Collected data
# # # #
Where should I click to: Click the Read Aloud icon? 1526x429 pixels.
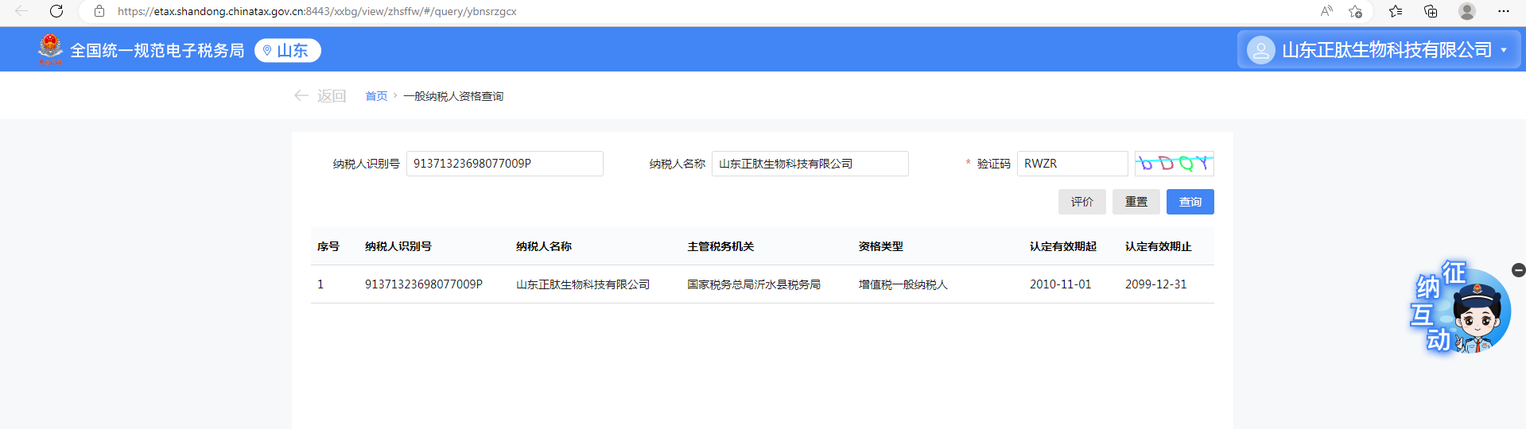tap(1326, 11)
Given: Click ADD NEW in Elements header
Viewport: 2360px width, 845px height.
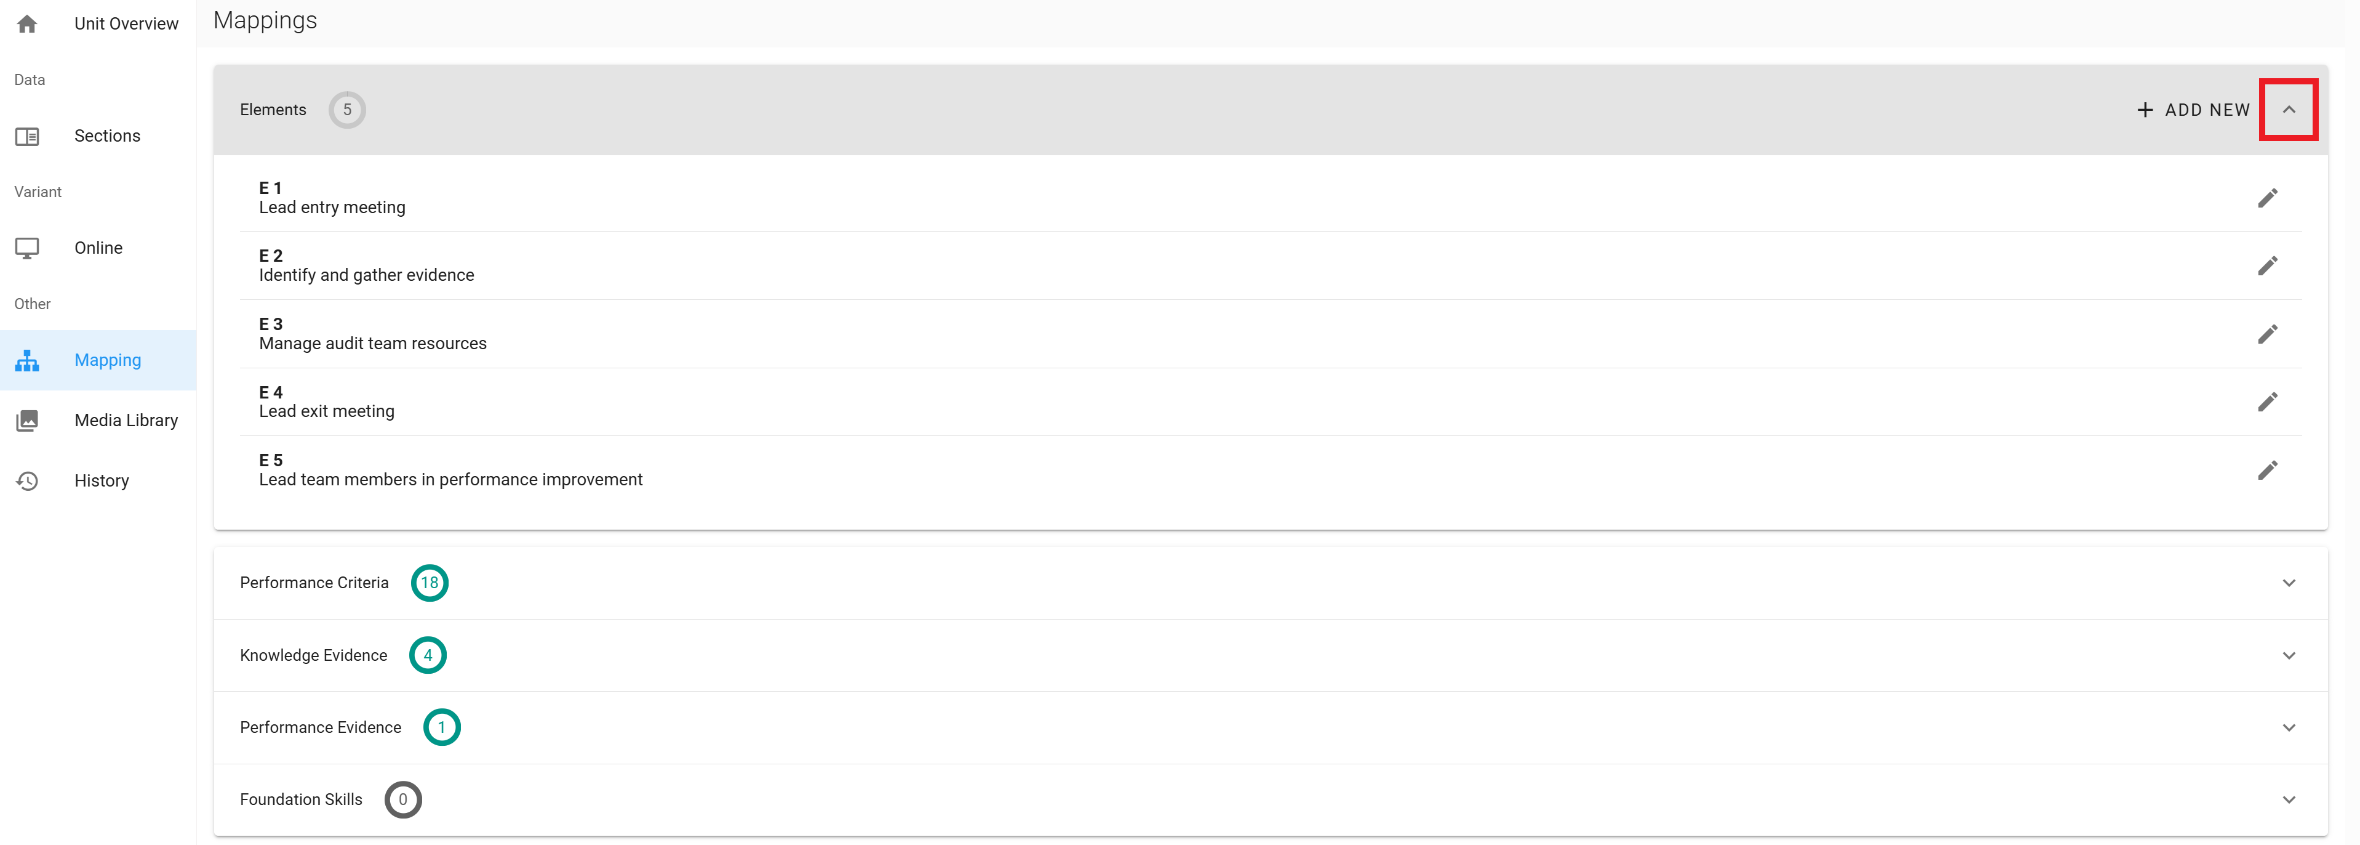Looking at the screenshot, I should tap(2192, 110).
# # # #
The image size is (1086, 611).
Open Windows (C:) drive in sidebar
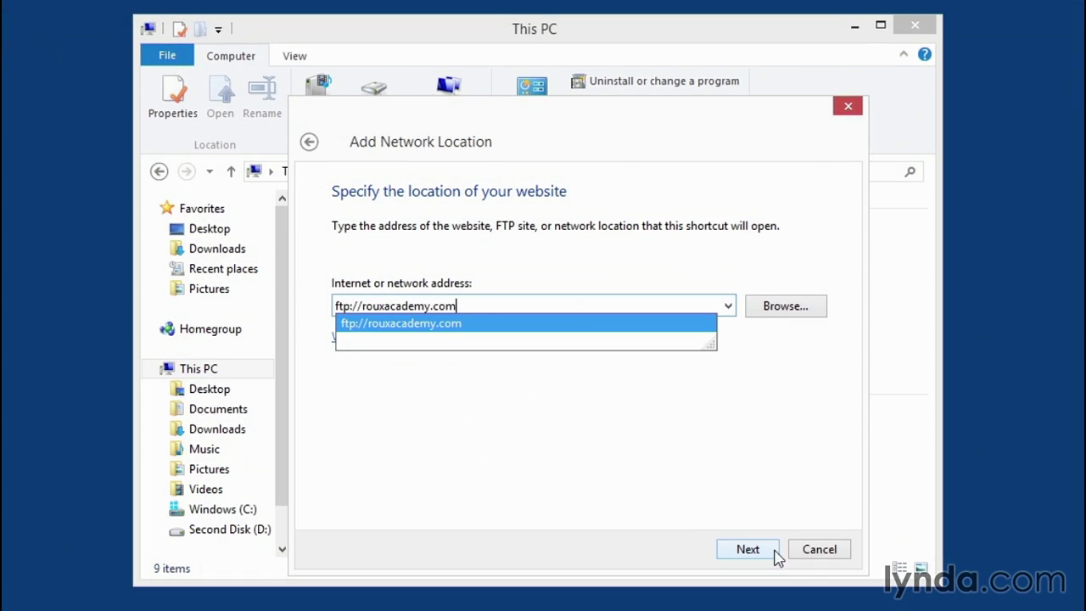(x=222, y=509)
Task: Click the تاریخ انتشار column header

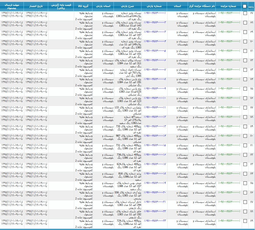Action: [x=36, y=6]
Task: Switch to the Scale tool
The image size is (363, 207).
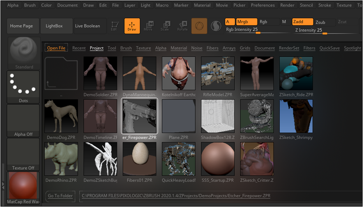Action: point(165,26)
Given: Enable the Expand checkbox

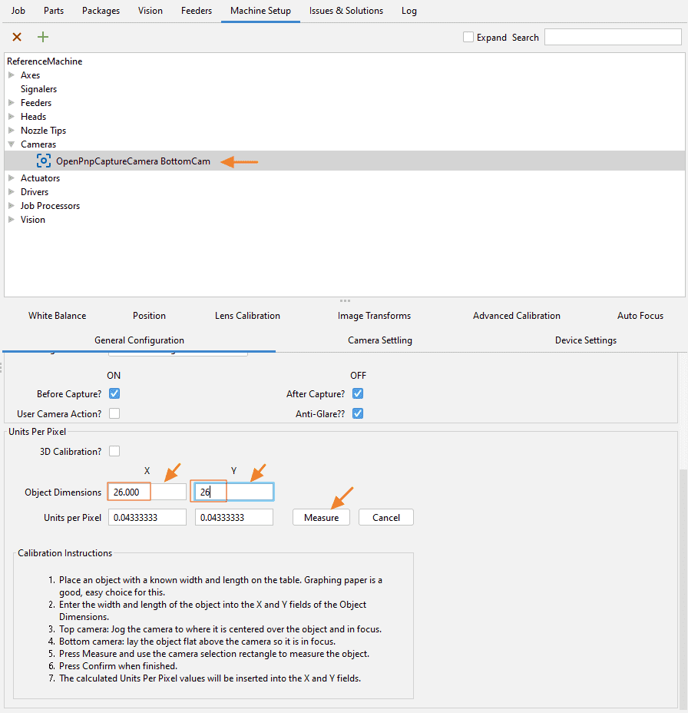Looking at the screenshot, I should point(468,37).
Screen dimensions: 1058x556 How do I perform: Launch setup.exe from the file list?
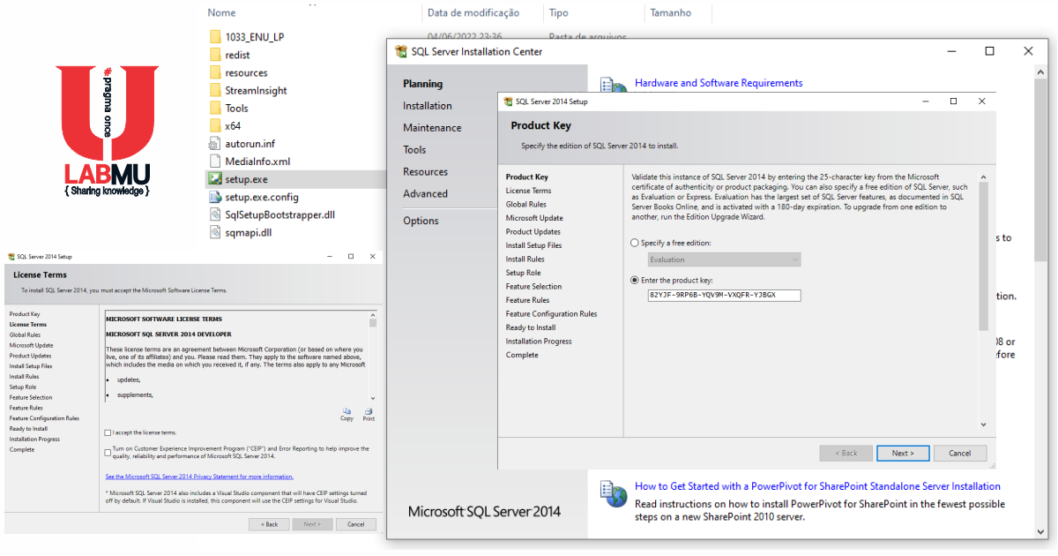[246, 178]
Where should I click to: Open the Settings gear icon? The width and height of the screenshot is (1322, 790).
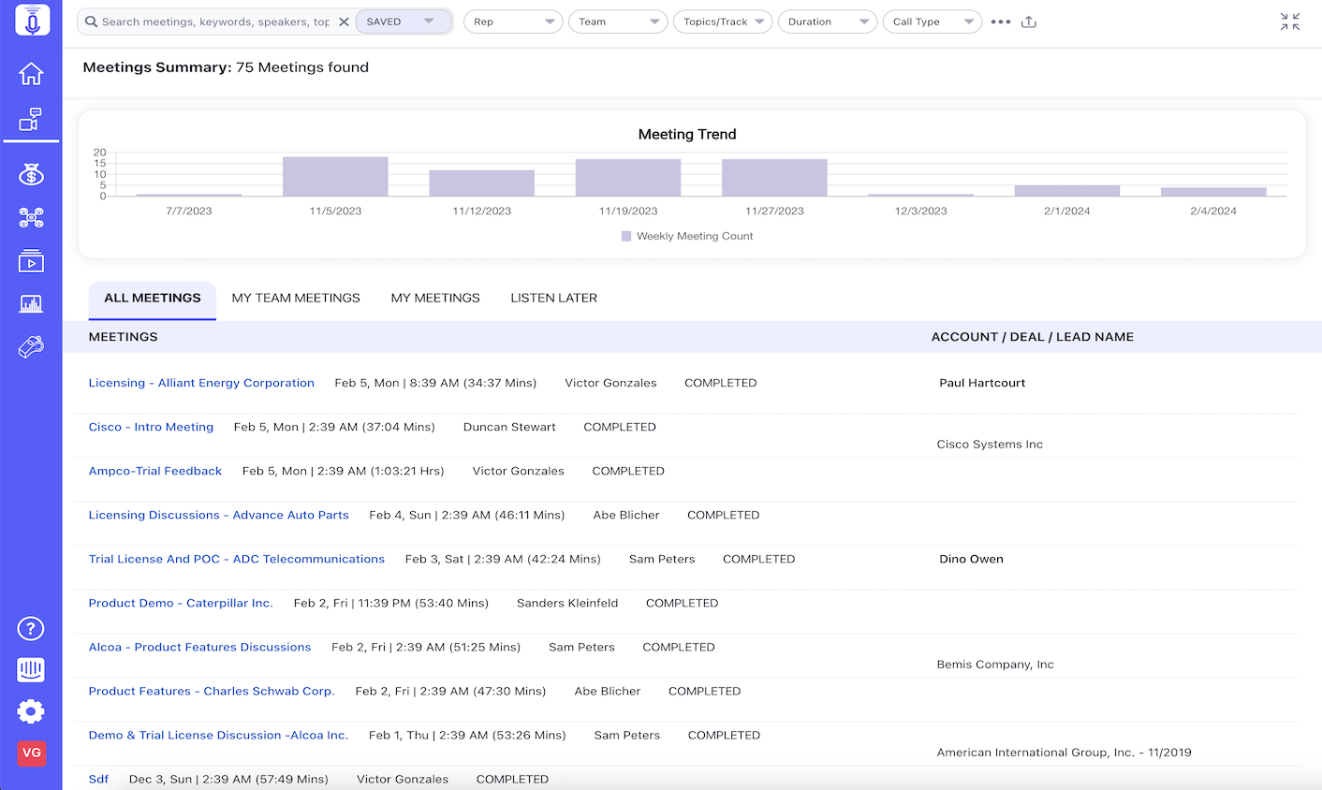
# # # #
◆ **EXERCISE BRIEF**: Reproduce, exactly and only, the lines of the records above starting at the line with "Task: Switch to the Scale tool" and ending at the line with "Where should I click to: Open", both included. Leave every picture out.

◆ **WRITTEN RESPONSE**:
Task: Switch to the Scale tool
The image size is (363, 207).
Action: point(165,26)
Given: Enable the Expand checkbox

Looking at the screenshot, I should point(468,37).
Screen dimensions: 1058x556 How do I perform: Launch setup.exe from the file list?
[246, 178]
Where should I click to: Open the Settings gear icon? The width and height of the screenshot is (1322, 790).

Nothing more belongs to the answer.